Alors que Renata s’apprêtait à partir, un homme entra dans le salon qu’elle ne s’attendait pas à voir.

Son premier amour.

Le garçon auquel elle n’avait jamais pu avouer ses sentiments dans sa jeunesse.

Elle avait eu peur d’un refus et avait simplement disparu.

Et maintenant, ils se retrouvaient — dans ce même salon de mariage.

Elle tenta de faire semblant de ne pas le reconnaître, mais échoua.

On découvrit que cet homme était le propriétaire du salon.

C’est lui qui lui avait fait ce cadeau, sans imaginer ce que cela entraînerait.

— Pardonne-moi, — dit-il.

— Je voulais juste que tu sois la plus belle des mariées.

Même si tu allais à l’autel sans moi.

— Qu’as-tu dit ? — Renata était stupéfaite.

— J’étais amoureux de toi, mais je n’ai pas eu le temps de te le dire.

Et quand on s’est revus, tu étais déjà fiancée.

Je n’ai eu d’autre choix que d’accepter.

Maintenant, elle comprenait : elle avait fui un bonheur possible, croyant à tort qu’elle serait rejetée.

Après une courte conversation, ils échangèrent leurs numéros et convinrent de se revoir quand Renata serait un peu remise.

Pendant ce temps, Semion et sa mère continuaient de harceler Renata chez elle, exigeant un dédommagement.

Mais Renata ne se sentait pas coupable.

— Vous voulez ? Portez plainte.

Si vous prouvez que je vous dois quelque chose, je paierai.

Le café, les voitures — tout cela, c’est vous qui l’avez commandé pour vos invités.

Je n’en ai pas besoin.

Quelques mois passèrent.

Ils furent difficiles — Marina Ivanovna ne voulait pas abandonner et essayait de gâcher la vie de Renata, mais rien n’y fit.

Même Semion abandonna, mais sa mère ne voulait pas laisser tomber cette histoire.

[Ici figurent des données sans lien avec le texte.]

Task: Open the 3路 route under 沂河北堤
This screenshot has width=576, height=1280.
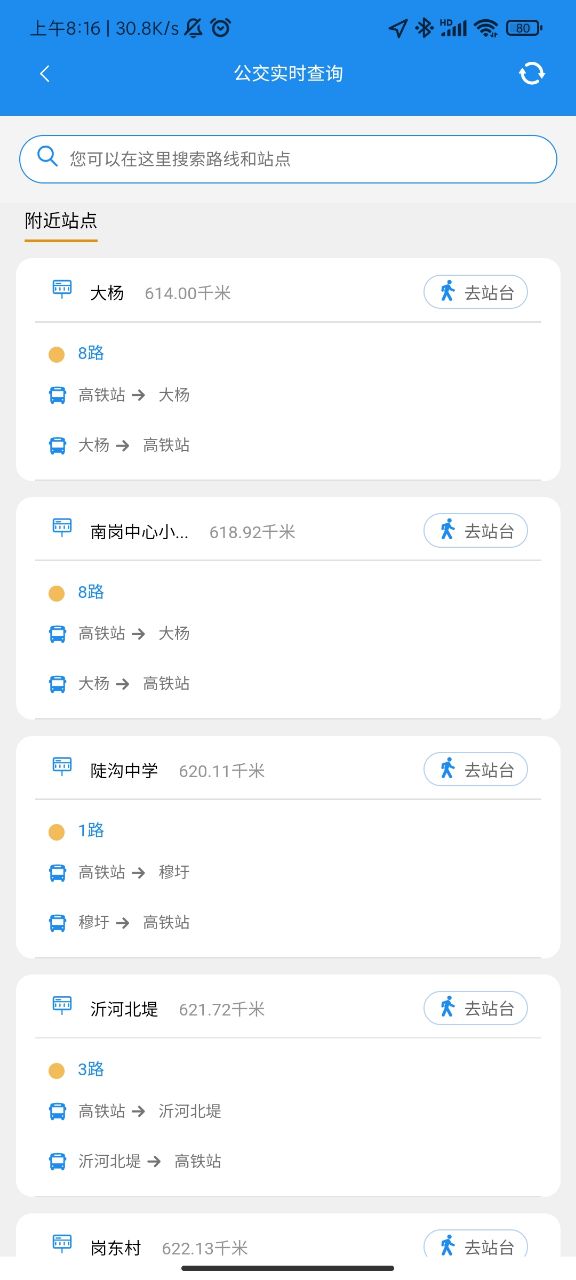Action: click(90, 1069)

De temps en temps, Renata voyait Igor — oui, c’était le nom du propriétaire du salon.

Maintenant, ils se permettaient d’être ensemble, sans cacher leurs sentiments.

Ces sentiments ne s’étaient pas éteints avec le temps, au contraire, ils étaient devenus plus profonds.

En se redécouvrant, ils retombaient amoureux encore et encore.

À un moment donné, ils comprirent qu’ils ne voulaient plus cacher leurs cœurs.

Ils décidèrent d’être ensemble.

Même si le mariage de Renata avait été annulé récemment, elle ne regrettait rien — maintenant elle allait devenir l’épouse de celui avec qui elle devait être.

Ainsi, un simple cadeau devint un tournant dans la vie de deux personnes, les aidant à se trouver, à surmonter les malentendus et les erreurs du passé, et laissant derrière eux ceux qui ne méritaient pas leur amour.